**DESCRIPTION OF THE TASK:**
Please print, exactly as written, the line containing "You are a computer-use agent. 1280x720" and each line after it through the end of the material; pictures stay out.

**LISTED ENTRIES:**
=======

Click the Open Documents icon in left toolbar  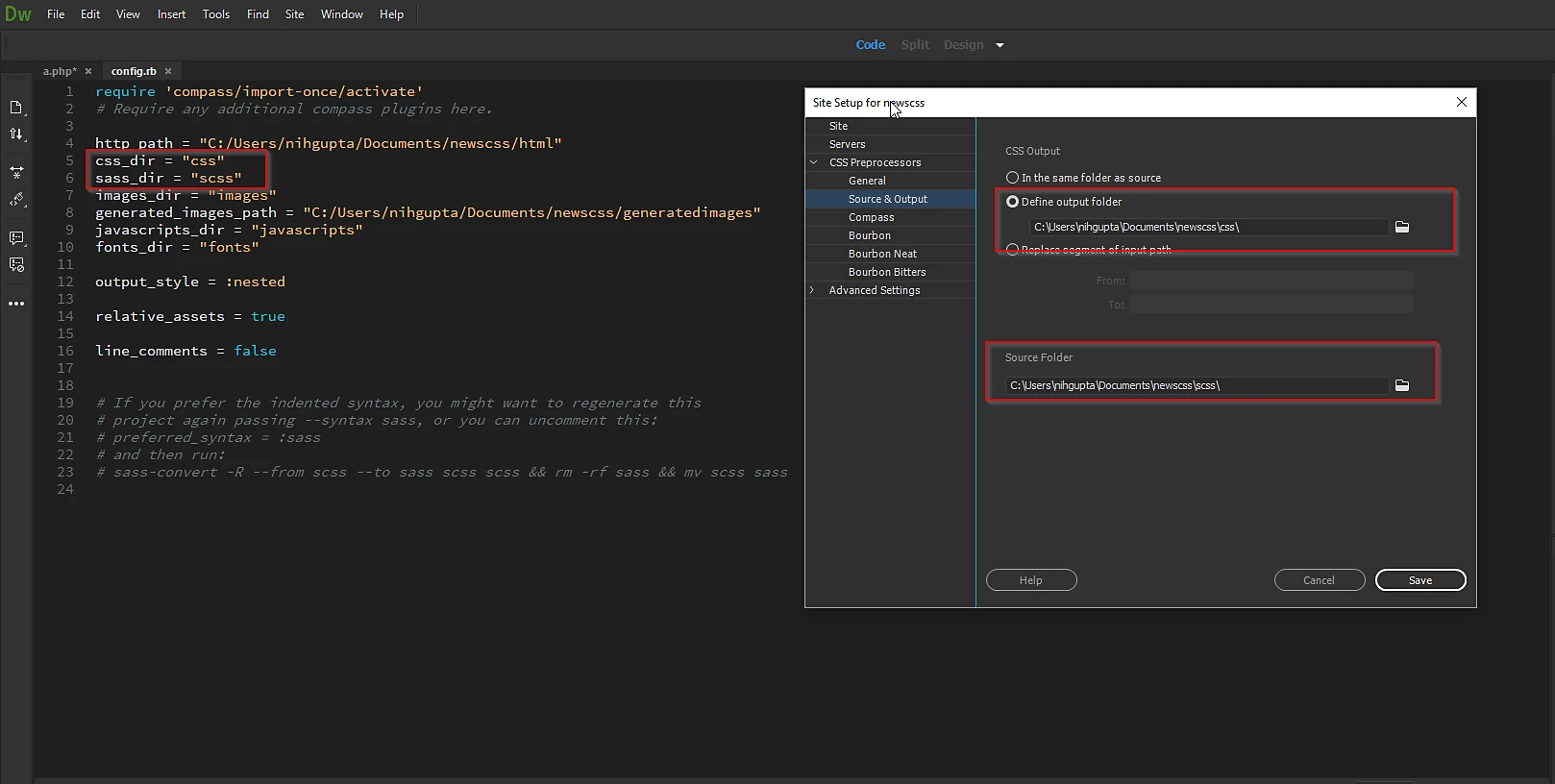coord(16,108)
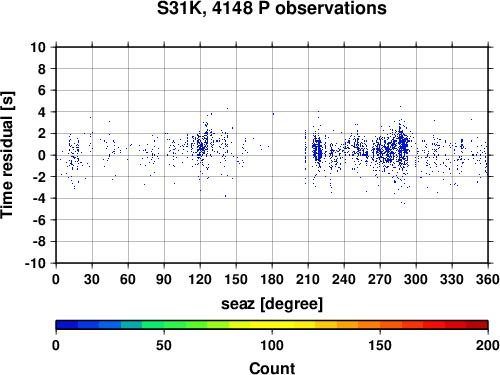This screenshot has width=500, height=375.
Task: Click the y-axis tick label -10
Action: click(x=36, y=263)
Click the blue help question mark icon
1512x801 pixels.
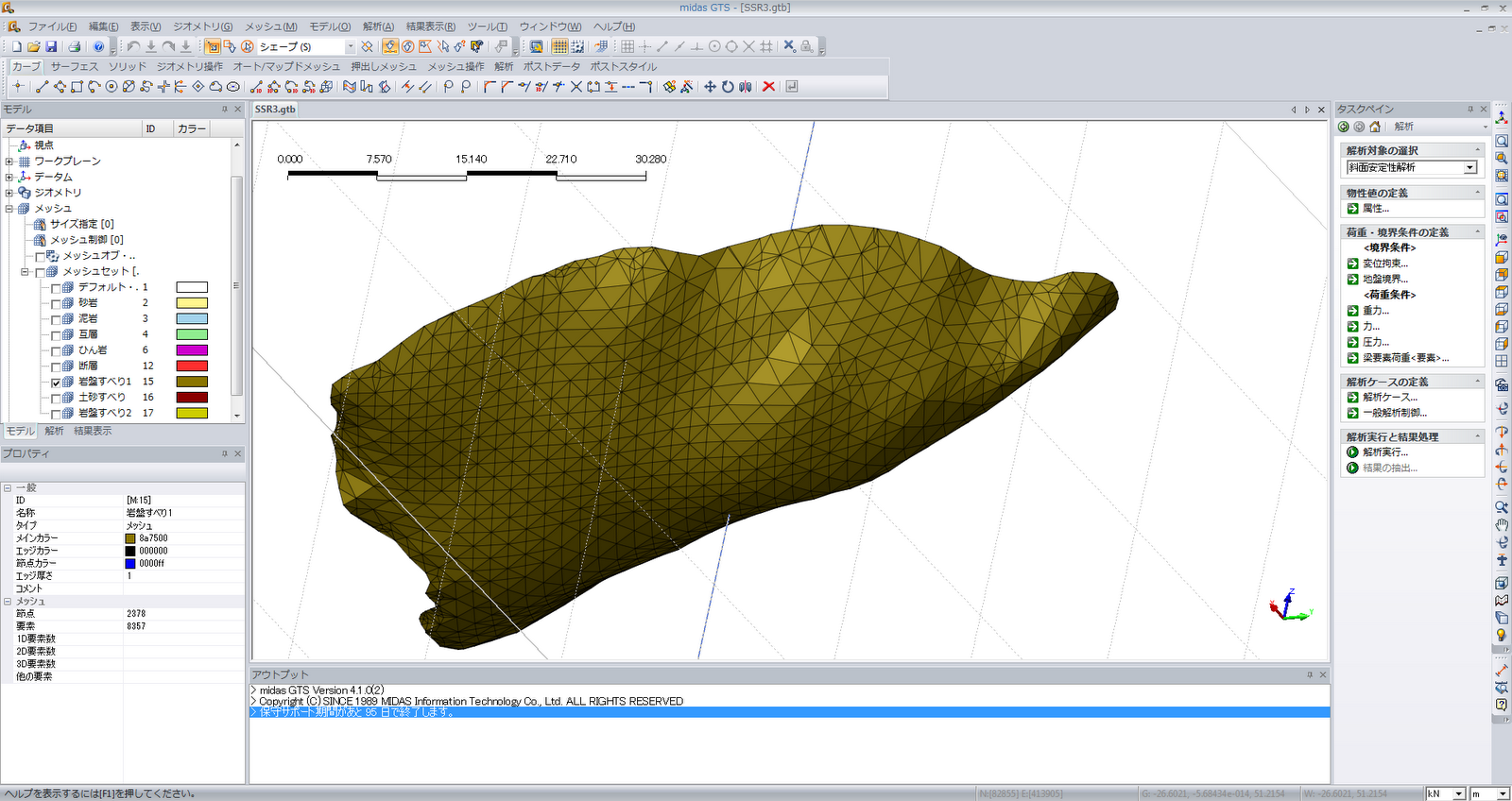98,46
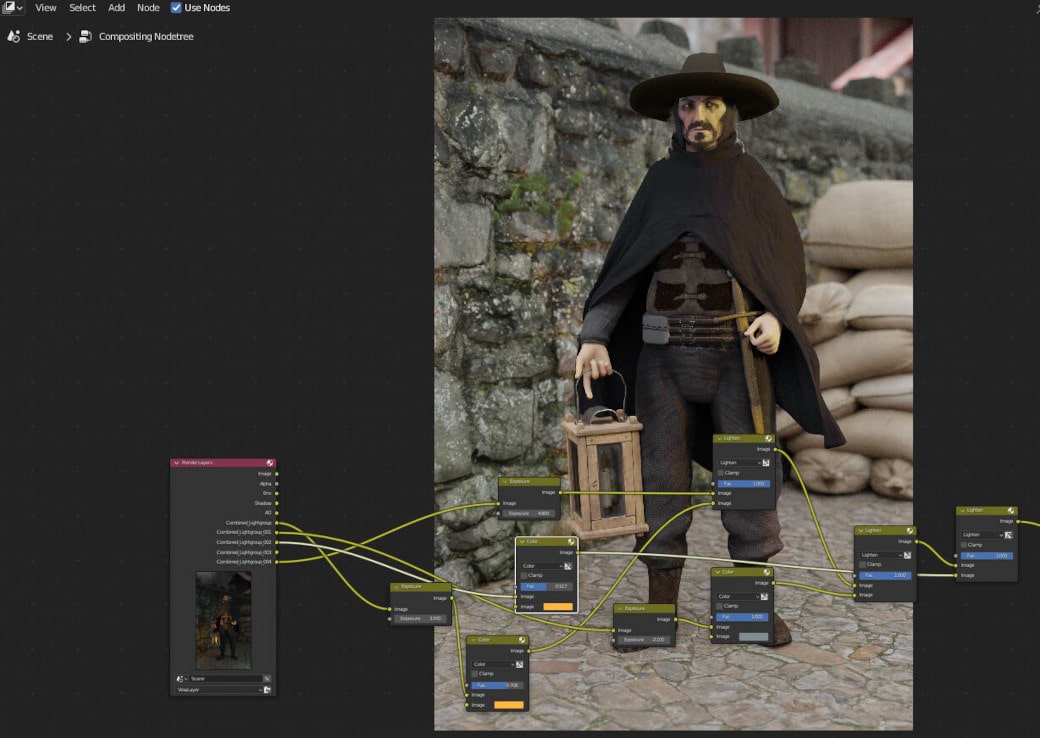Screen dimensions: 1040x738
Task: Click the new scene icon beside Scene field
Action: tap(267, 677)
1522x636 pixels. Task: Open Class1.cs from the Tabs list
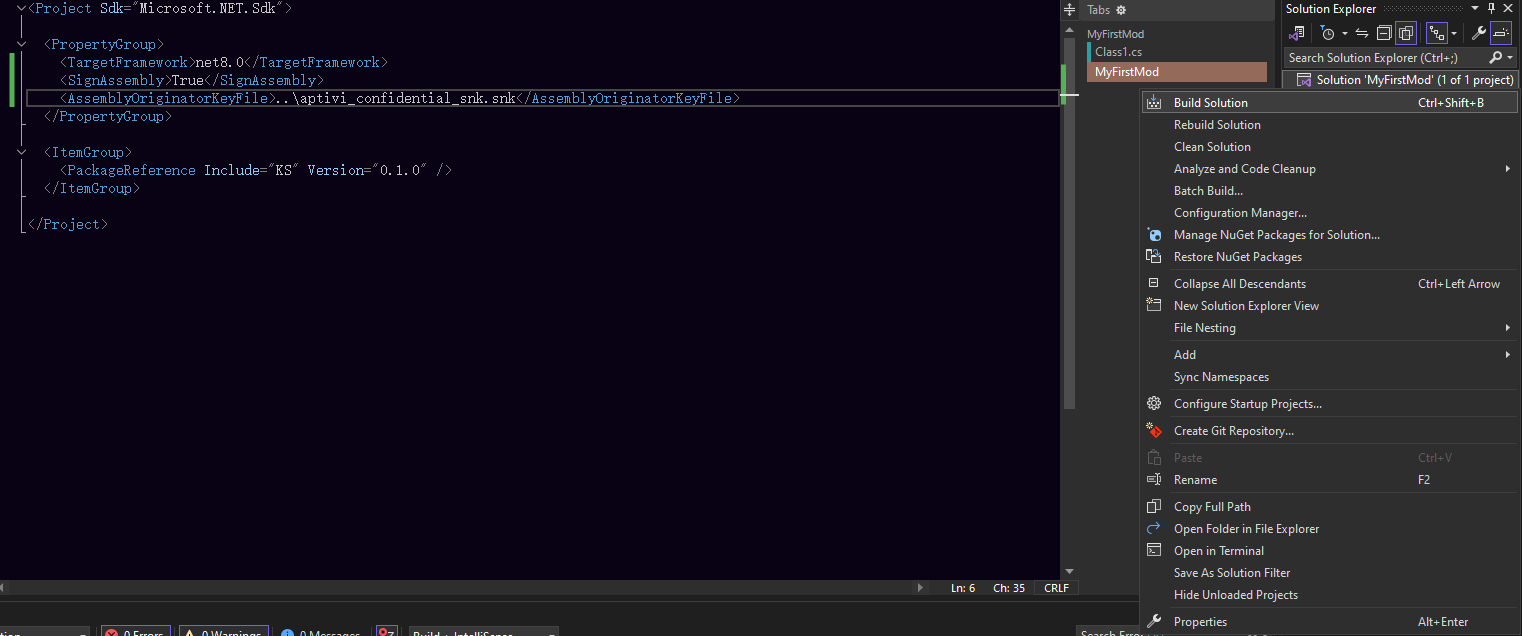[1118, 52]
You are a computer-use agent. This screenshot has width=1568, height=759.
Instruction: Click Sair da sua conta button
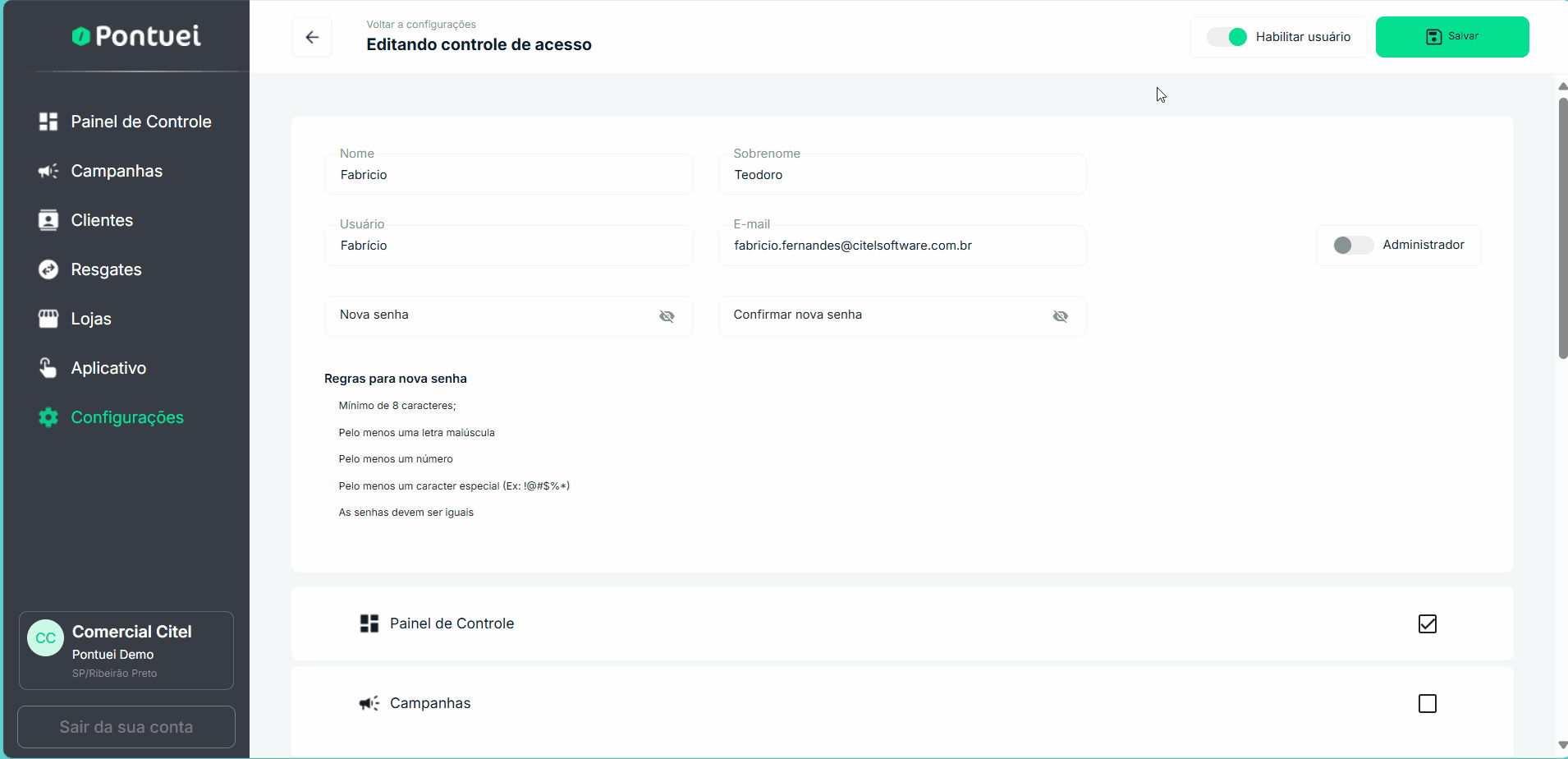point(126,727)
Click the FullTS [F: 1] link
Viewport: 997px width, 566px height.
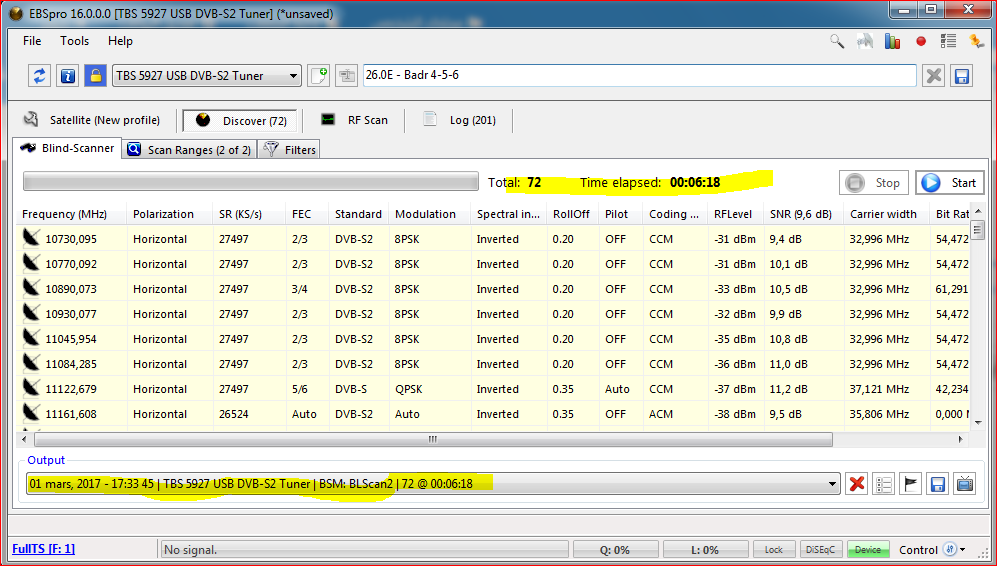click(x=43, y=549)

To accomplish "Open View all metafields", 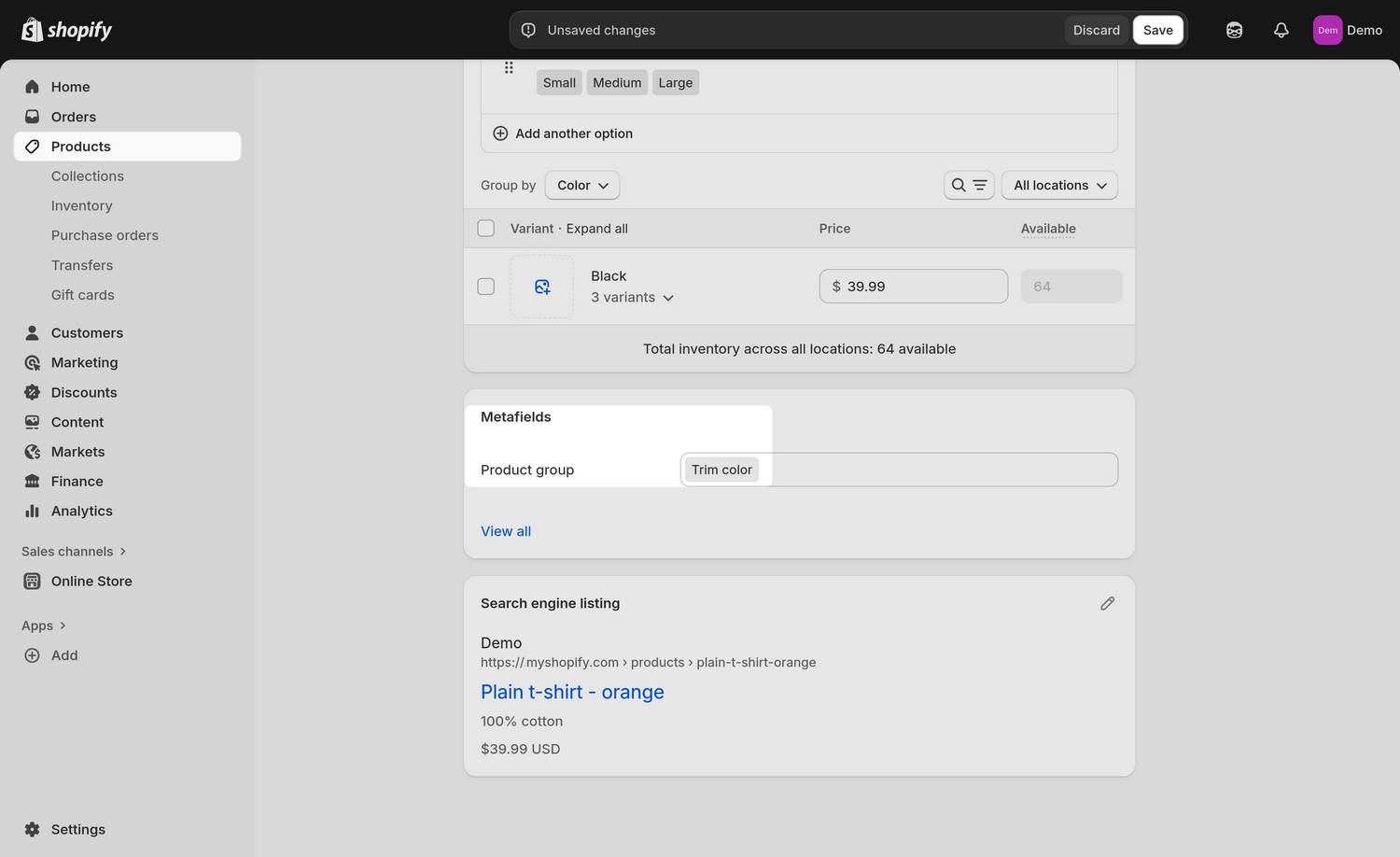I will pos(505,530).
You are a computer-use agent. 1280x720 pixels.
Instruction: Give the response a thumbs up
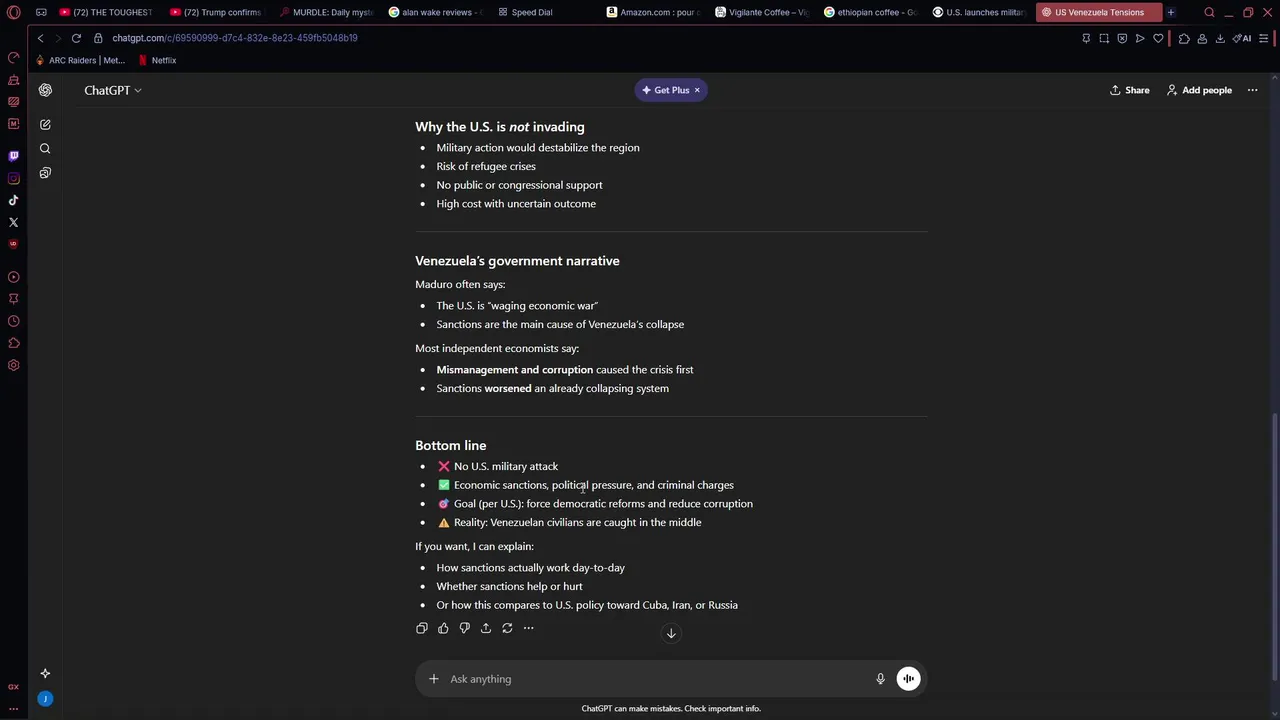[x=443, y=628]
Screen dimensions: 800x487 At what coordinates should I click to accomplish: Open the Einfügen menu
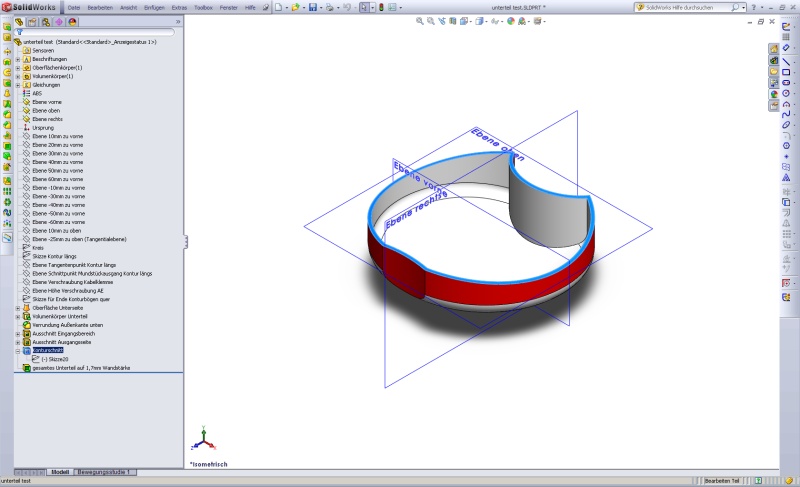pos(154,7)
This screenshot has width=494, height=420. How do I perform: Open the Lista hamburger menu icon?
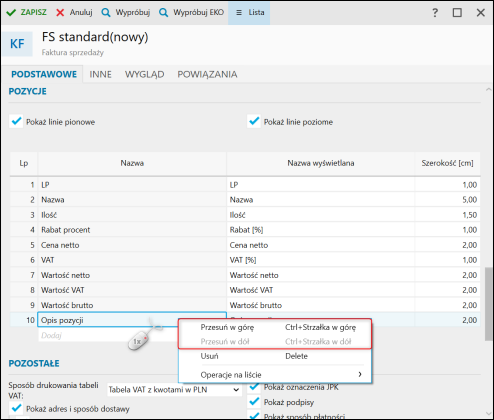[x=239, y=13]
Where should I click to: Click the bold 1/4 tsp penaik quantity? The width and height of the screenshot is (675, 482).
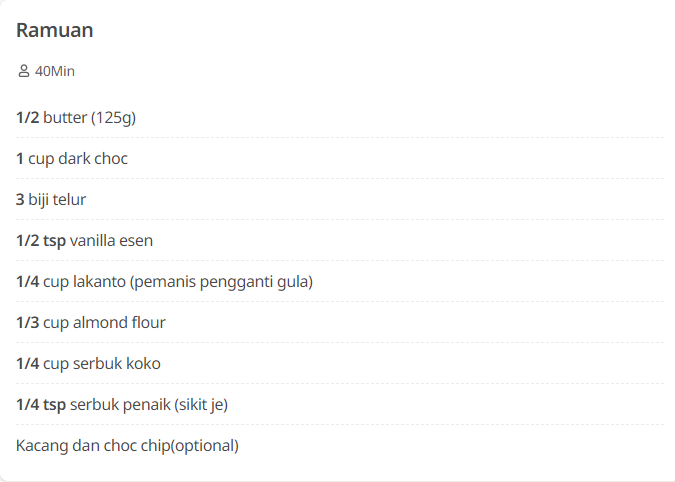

=======

**WRITTEN REPLY:**
You are a computer-use agent. 1280x720 pixels.
Instruction: Give the response a thumbs up
[x=443, y=628]
Screen dimensions: 800x487 At what coordinates should I click to accomplish: Open the Einfügen menu
pos(154,7)
This screenshot has width=494, height=420. How do I perform: Open the Lista hamburger menu icon?
[x=239, y=13]
Where should I click to: Click the bold 1/4 tsp penaik quantity? The width and height of the screenshot is (675, 482).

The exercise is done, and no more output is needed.